ABOUT THIS EXERCISE — Write out only the lines from the line containing "At what coordinates" to the end of the listing below, both included, exactly as they stand. Drop the pictures.

MATERIAL FOR THIS TASK —
········
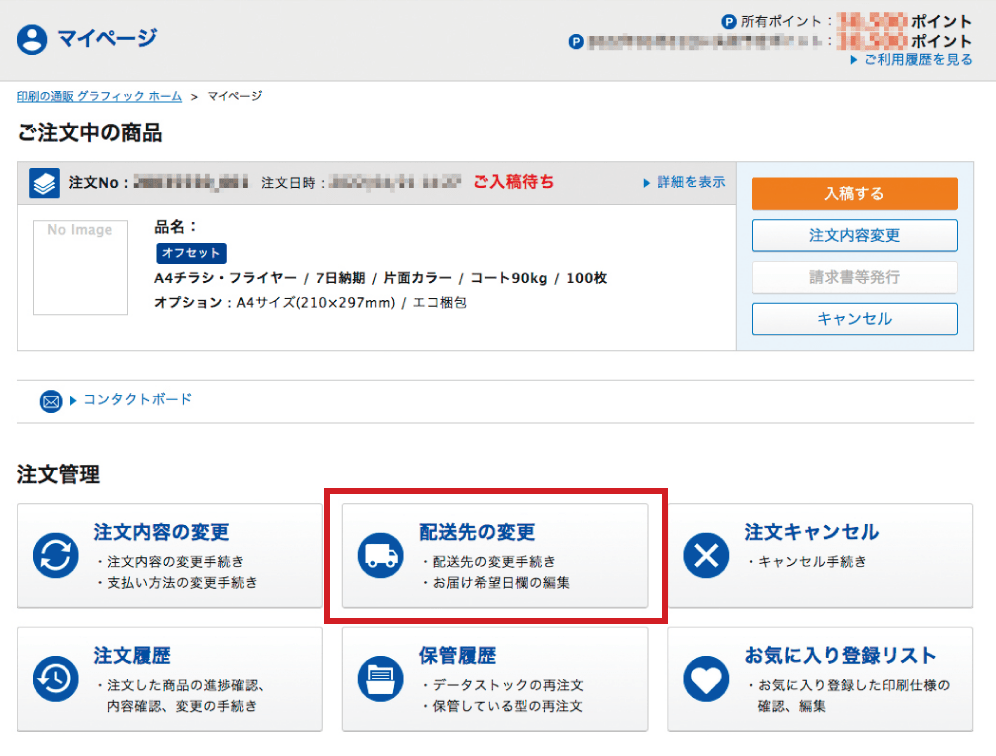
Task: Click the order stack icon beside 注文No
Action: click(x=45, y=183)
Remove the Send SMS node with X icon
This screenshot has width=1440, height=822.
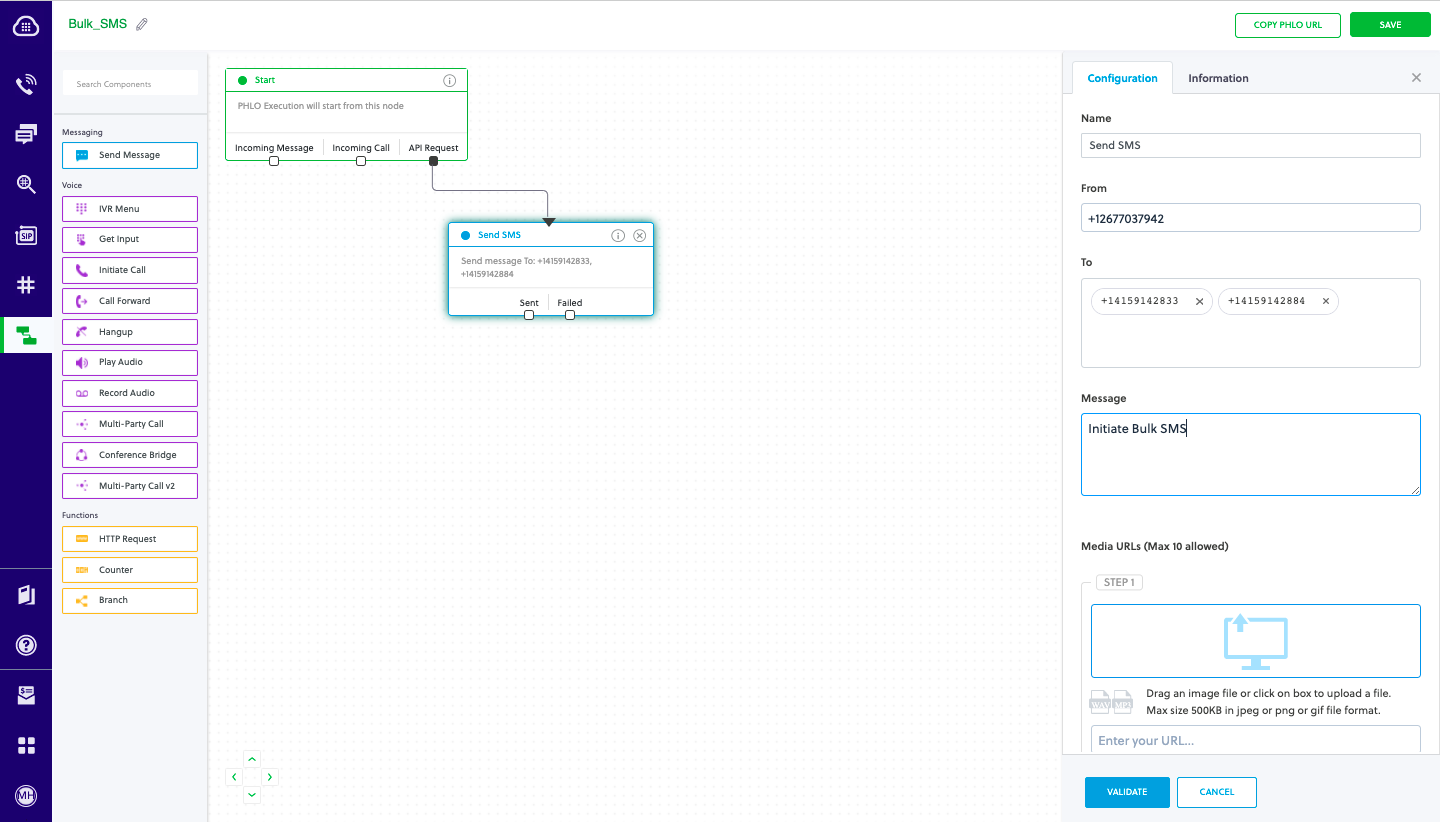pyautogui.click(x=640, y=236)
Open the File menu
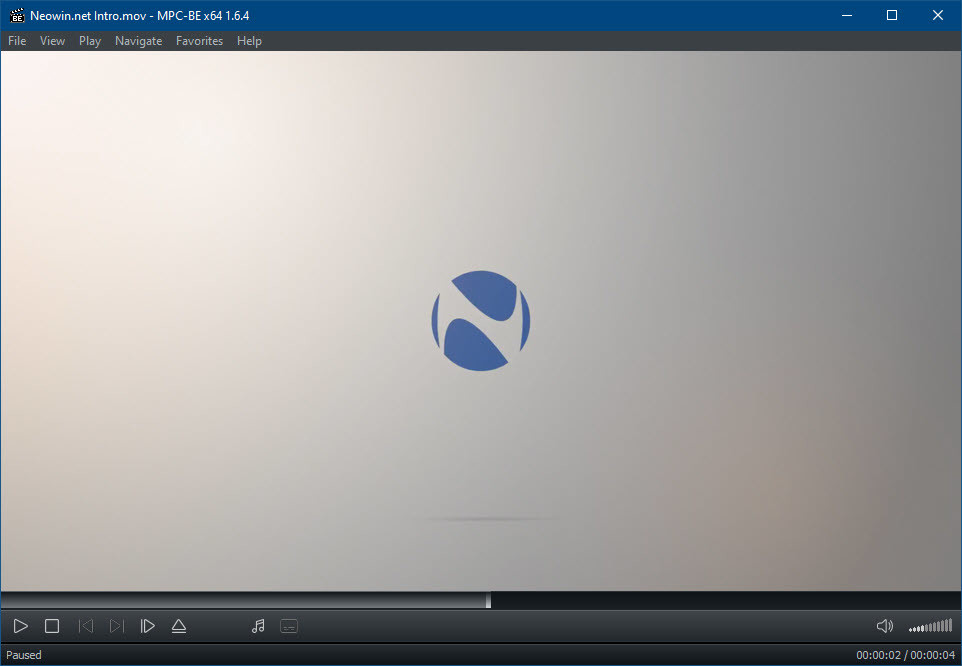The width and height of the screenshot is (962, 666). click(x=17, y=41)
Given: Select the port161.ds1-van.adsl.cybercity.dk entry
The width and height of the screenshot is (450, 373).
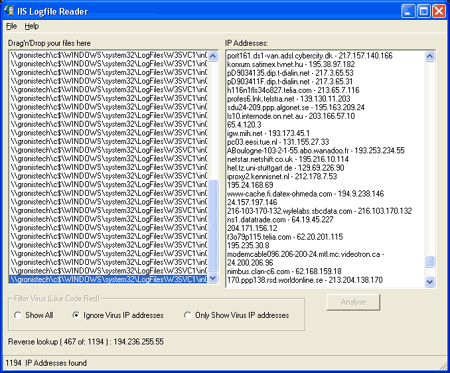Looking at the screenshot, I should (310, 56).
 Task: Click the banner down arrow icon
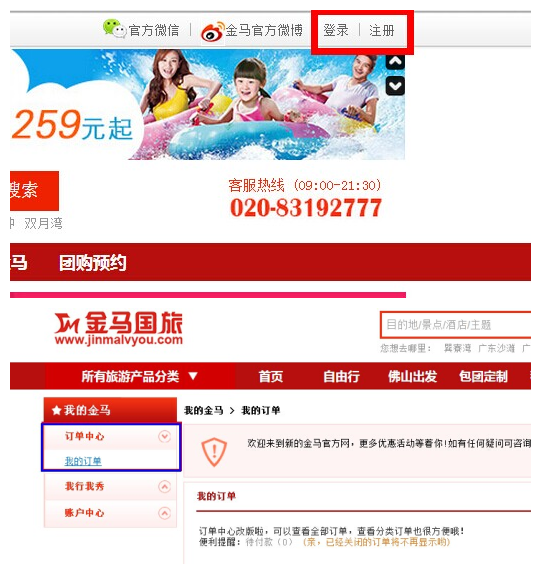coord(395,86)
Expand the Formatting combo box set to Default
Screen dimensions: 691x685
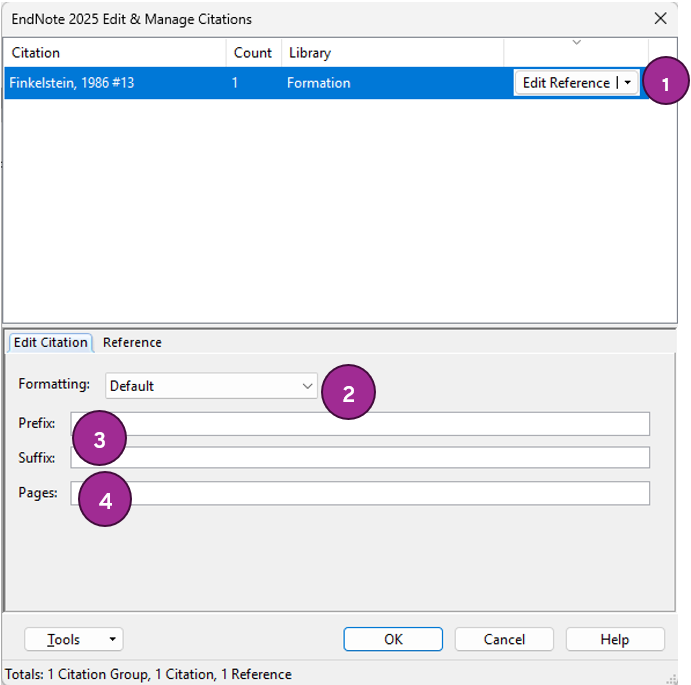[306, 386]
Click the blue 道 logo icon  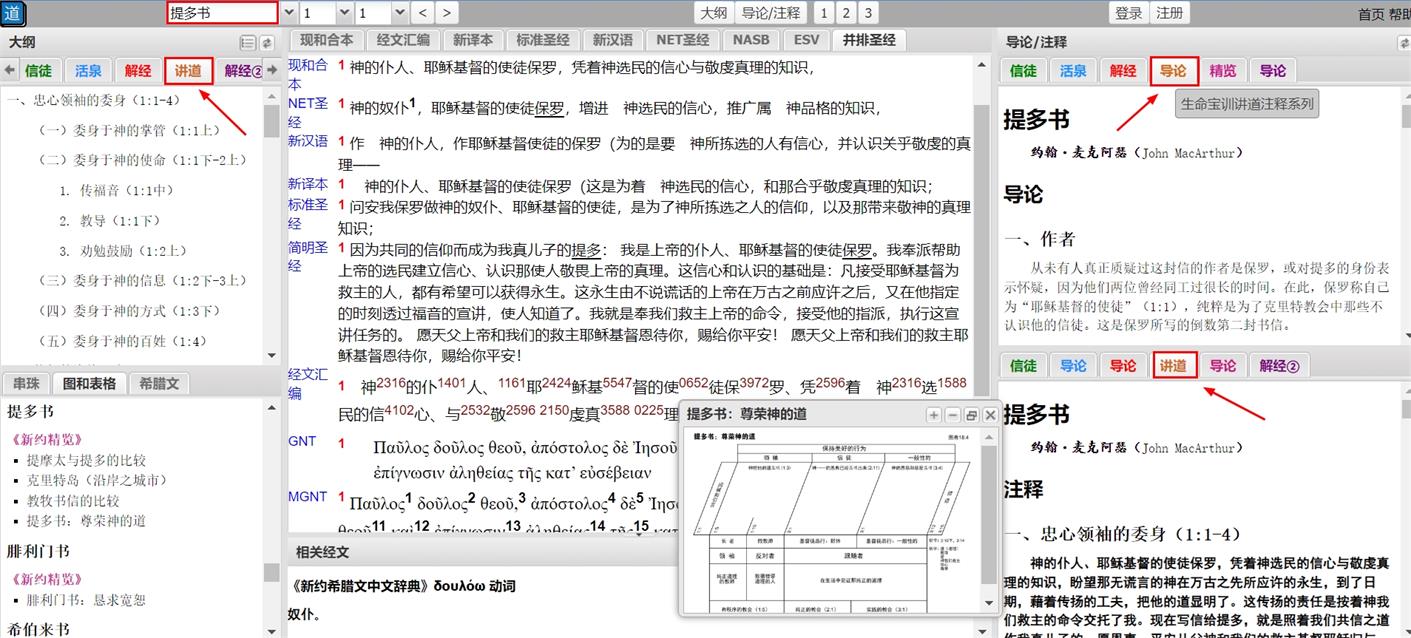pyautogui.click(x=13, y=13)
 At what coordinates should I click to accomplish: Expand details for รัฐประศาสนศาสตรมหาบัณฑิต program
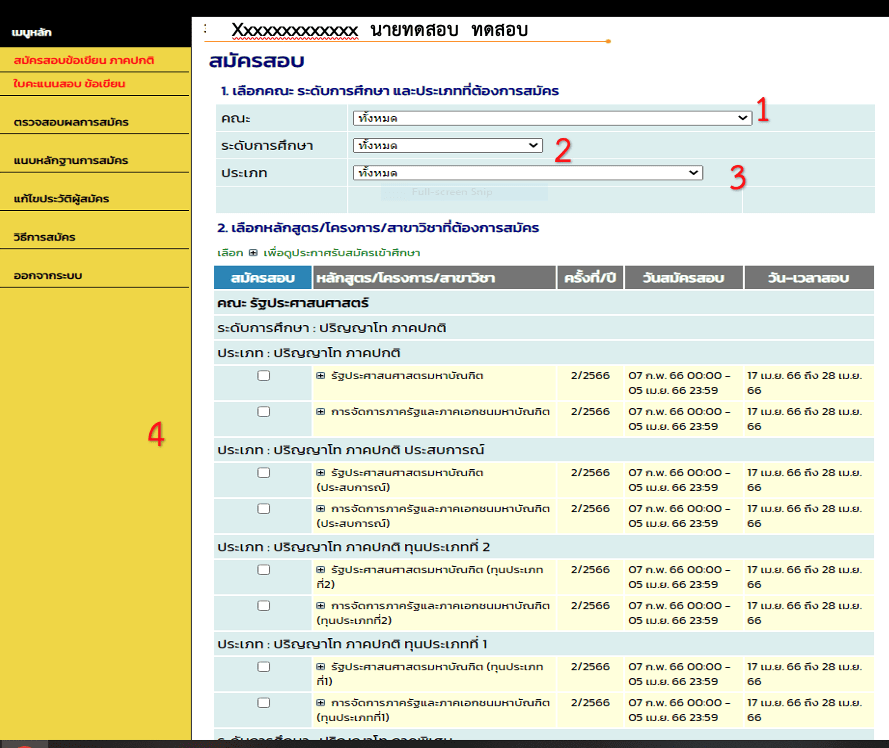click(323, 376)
········
EXPECTED ANSWER —
 At what coordinates should I click to accomplish: Expand details for รัฐประศาสนศาสตรมหาบัณฑิต program
click(323, 376)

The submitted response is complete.